● **What to produce**: Write out the data that follows. Keep every character unchanged.

=-=-=

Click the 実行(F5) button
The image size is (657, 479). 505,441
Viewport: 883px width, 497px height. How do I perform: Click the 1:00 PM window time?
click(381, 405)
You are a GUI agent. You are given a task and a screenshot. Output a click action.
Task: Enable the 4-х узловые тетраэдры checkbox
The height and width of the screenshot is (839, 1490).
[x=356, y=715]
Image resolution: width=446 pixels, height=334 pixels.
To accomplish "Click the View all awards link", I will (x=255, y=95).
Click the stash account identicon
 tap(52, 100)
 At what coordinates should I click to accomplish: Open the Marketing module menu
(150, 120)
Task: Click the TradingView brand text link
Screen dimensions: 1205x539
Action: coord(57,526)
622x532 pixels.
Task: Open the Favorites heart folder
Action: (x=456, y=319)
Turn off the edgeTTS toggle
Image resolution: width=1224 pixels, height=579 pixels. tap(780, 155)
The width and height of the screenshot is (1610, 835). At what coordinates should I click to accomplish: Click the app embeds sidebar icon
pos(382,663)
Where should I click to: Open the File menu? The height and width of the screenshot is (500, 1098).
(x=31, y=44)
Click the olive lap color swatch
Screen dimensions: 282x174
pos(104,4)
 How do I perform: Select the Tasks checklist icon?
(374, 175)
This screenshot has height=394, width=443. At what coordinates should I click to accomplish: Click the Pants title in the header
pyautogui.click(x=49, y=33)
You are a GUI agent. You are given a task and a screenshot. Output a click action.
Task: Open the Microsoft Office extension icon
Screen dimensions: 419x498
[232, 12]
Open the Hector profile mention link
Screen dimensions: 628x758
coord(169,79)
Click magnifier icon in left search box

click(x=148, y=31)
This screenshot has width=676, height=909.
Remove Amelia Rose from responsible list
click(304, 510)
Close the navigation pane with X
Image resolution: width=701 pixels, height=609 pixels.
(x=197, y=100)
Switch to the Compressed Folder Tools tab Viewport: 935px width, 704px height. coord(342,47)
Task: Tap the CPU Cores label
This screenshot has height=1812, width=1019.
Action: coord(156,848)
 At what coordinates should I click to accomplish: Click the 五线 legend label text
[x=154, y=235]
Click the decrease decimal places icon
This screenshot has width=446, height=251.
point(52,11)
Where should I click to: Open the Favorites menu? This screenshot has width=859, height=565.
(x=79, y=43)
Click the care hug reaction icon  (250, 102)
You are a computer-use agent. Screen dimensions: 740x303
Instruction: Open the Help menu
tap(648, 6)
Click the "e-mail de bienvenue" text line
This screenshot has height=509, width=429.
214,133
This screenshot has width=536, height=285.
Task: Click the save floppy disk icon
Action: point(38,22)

=-=-=

● **Result of the task**:
Click the 実行(F5) button
The image size is (657, 479). 505,441
Viewport: 883px width, 497px height. How do I perform: Click the 1:00 PM window time?
click(381, 405)
You are a GUI agent. You are given a task and a screenshot. Output a click action.
Task: Enable the 4-х узловые тетраэдры checkbox
The height and width of the screenshot is (839, 1490).
[x=356, y=715]
Image resolution: width=446 pixels, height=334 pixels.
To accomplish "Click the View all awards link", I will (x=255, y=95).
Click the stash account identicon
 tap(52, 100)
 At what coordinates should I click to accomplish: Open the Marketing module menu
(150, 120)
Task: Click the TradingView brand text link
Screen dimensions: 1205x539
Action: coord(57,526)
622x532 pixels.
Task: Open the Favorites heart folder
Action: (x=456, y=319)
Turn off the edgeTTS toggle
Image resolution: width=1224 pixels, height=579 pixels. tap(780, 155)
The width and height of the screenshot is (1610, 835). At what coordinates should I click to accomplish: Click the app embeds sidebar icon
pos(382,663)
Where should I click to: Open the File menu? The height and width of the screenshot is (500, 1098).
(x=31, y=44)
Click the olive lap color swatch
Screen dimensions: 282x174
pos(104,4)
 How do I perform: Select the Tasks checklist icon?
(374, 175)
This screenshot has height=394, width=443. At what coordinates should I click to accomplish: Click the Pants title in the header
pyautogui.click(x=49, y=33)
You are a GUI agent. You are given a task and a screenshot. Output a click action.
Task: Open the Microsoft Office extension icon
Screen dimensions: 419x498
[232, 12]
Open the Hector profile mention link
Screen dimensions: 628x758
coord(169,79)
Click magnifier icon in left search box

click(x=148, y=31)
This screenshot has width=676, height=909.
Remove Amelia Rose from responsible list
click(304, 510)
Close the navigation pane with X
Image resolution: width=701 pixels, height=609 pixels.
(x=197, y=100)
Switch to the Compressed Folder Tools tab Viewport: 935px width, 704px height. coord(342,47)
Task: Tap the CPU Cores label
This screenshot has height=1812, width=1019.
Action: coord(156,848)
 At what coordinates should I click to accomplish: Click the 五线 legend label text
[x=154, y=235]
Click the decrease decimal places icon
This screenshot has width=446, height=251.
point(52,11)
Where should I click to: Open the Favorites menu? This screenshot has width=859, height=565.
(x=79, y=43)
Click the care hug reaction icon  (250, 102)
You are a computer-use agent. Screen dimensions: 740x303
Instruction: Open the Help menu
tap(648, 6)
Click the "e-mail de bienvenue" text line
This screenshot has height=509, width=429.
214,133
This screenshot has width=536, height=285.
Task: Click the save floppy disk icon
Action: point(38,22)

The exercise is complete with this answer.